=== PASSAGE GIVEN ===

[cfe-dev] RFC: Supporting private module maps for non-framework headers

Thu Nov 13 15:40:08 PST 2014

On Wed, Nov 12, 2014 at 10:30 PM, Argyrios Kyrtzidis <kyrtzidis at apple.com>
wrote:

>
> On Nov 12, 2014, at 7:54 PM, Richard Smith <richard at metafoo.co.uk> wrote:
>
> On Wed, Nov 12, 2014 at 7:24 PM, Argyrios Kyrtzidis <kyrtzidis at apple.com>
> wrote:
>
>>
>> On Nov 12, 2014, at 6:42 PM, Richard Smith <richard at metafoo.co.uk> wrote:
>>
>> On Wed, Nov 12, 2014 at 2:53 PM, Argyrios Kyrtzidis <kyrtzidis at apple.com>
>>  wrote:
>>
>>>
>>> On Nov 12, 2014, at 2:34 PM, Richard Smith <richard at metafoo.co.uk>
>>> wrote:
>>>
>>> On Tue, Nov 11, 2014 at 8:04 PM, Argyrios Kyrtzidis <kyrtzidis at apple.com
>>> > wrote:
>>>
>>>>
>>>> On Nov 11, 2014, at 7:38 PM, Richard Smith <richard at metafoo.co.uk>
>>>> wrote:
>>>>
>>>> On Tue, Nov 11, 2014 at 6:49 PM, Argyrios Kyrtzidis <
>>>> kyrtzidis at apple.com> wrote:
>>>>
>>>>>
>>>>> On Nov 11, 2014, at 6:37 PM, Richard Smith <richard at metafoo.co.uk>
>>>>> wrote:
>>>>>
>>>>> On Tue, Nov 11, 2014 at 3:45 PM, Argyrios Kyrtzidis <
>>>>> kyrtzidis at apple.com> wrote:
>>>>>
>>>>>>
>>>>>> On Nov 11, 2014, at 12:34 PM, Richard Smith <richard at metafoo.co.uk>
>>>>>> wrote:
>>>>>>
>>>>>> On Tue, Nov 11, 2014 at 10:00 AM, Argyrios Kyrtzidis <
>>>>>> kyrtzidis at apple.com> wrote:
>>>>>>
>>>>>>>
>>>>>>> On Nov 10, 2014, at 7:48 PM, Richard Smith <richard at metafoo.co.uk>
>>>>>>> wrote:
>>>>>>>
>>>>>>> On Mon, Nov 10, 2014 at 4:00 PM, Argyrios Kyrtzidis <
>>>>>>> kyrtzidis at apple.com> wrote:
>>>>>>>
>>>>>>>> Hi all,
>>>>>>>>
>>>>>>>> For frameworks Clang currently supports adding a separate module
>>>>>>>> map file for the private headers of the framework. It looks specifically
>>>>>>>> for the presence of ‘module.private.modulemap’ inside the .framework and
>>>>>>>> parses both the public and the private module maps when it processes its
>>>>>>>> module. We would like to extend support for private module maps for
>>>>>>>> non-framework headers as well.
>>>>>>>>
>>>>>>>> In the Darwin platform, the public SDK headers are located in
>>>>>>>> '/usr/include', while the associated private SDK headers are located in
>>>>>>>> '/usr/local/include’. '/usr/local/include’ comes before '/usr/include’ in
>>>>>>>> the header search paths.
>>>>>>>>
>>>>>>>
>>>>>>> I worry that this will be fragile. If for any reason we look in
>>>>>>> /usr/include but not in /usr/local/include, we'll not load the private
>>>>>>> extension map and things will probably go quite badly from that point
>>>>>>> onwards. If the presence of the /usr/local/include headers is a fundamental
>>>>>>> part of a /usr/include module, then it seems better to me to specify that
>>>>>>> within the /usr/include module map.

=== PROVIDED RECORDS ===

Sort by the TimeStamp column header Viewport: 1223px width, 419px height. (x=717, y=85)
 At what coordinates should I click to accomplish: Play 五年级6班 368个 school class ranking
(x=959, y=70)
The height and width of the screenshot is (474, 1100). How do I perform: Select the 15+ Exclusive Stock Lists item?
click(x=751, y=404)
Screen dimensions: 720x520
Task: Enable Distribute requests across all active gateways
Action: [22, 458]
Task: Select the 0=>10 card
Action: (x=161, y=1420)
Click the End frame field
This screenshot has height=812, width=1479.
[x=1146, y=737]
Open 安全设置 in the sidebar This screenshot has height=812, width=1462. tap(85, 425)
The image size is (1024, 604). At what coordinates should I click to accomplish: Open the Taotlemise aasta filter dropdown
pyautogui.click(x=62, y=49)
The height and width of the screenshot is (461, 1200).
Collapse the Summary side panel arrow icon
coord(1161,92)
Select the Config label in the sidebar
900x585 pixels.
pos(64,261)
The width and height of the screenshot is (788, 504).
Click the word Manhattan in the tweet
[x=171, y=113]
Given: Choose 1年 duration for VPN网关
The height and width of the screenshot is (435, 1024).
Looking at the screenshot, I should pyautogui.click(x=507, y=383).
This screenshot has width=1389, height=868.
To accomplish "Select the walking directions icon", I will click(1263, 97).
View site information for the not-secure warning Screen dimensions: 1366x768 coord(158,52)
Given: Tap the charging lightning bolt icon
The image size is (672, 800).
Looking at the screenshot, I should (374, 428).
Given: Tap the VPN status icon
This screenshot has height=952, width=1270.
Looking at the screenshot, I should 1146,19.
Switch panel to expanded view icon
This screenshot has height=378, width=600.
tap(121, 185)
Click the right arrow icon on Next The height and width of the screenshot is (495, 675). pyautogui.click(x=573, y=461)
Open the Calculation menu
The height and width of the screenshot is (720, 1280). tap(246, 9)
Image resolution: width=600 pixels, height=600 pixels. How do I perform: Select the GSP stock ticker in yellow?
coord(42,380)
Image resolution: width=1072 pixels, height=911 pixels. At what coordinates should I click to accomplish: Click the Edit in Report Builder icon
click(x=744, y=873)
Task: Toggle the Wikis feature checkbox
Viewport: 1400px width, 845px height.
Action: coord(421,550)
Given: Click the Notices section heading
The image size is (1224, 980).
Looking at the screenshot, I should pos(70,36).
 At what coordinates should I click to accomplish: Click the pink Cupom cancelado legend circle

===

- [GOAL]:
Continue the cfe-dev thread on private module maps for non-framework headers, picking up after its final sentence.

- [THE RESPONSE]:
>>>>>>>
>>>>>>> So here's one possibility: allow 'extern module' declarations to be
>>>>>>> nested within other modules, then write your /usr/include module map as:
>>>>>>>
>>>>>>> module MyModule {
>>>>>>>   <...>
>>>>>>>   extern module SomethingPrivate
>>>>>>> "/usr/local/include/module.private.map"
>>>>>>> }
>>>>>>>
>>>>>>>
>>>>>>> This has drawbacks:
>>>>>>>
>>>>>>> - Details of the private SDK, “leak out” to the public one. It
>>>>>>> should work similar to frameworks, in that the public SDK remains the same
>>>>>>> irrespective if there is or not a private API, and the private API is a
>>>>>>> straight addition on top of the public one without needing to modify
>>>>>>> something in the public SDK.
>>>>>>> - It is a bit weak as guarantee anyway because the public module map
>>>>>>> must necessarily function even when the extension map is missing, which
>>>>>>> means pointing at the wrong path or missing the private map when you really
>>>>>>> need it will not be detected.
>>>>>>> - Flexibility to extend a module from any path may be valuable for
>>>>>>> testing.
>>>>>>>
>>>>>>
>>>>>> OK, I'm not sure I understand what problem you're solving. If the
>>>>>> /usr/local/include stuff works as a layer on top of /usr/include, why do
>>>>>> you need them to be built as part of the same module? (Do your
>>>>>> /usr/local/include headers override / #include_next some of the
>>>>>> /usr/include headers, perhaps? If so, do you need the #includes in
>>>>>> /usr/include to find the /usr/local/include headers rather than the
>>>>>> /usr/include headers?)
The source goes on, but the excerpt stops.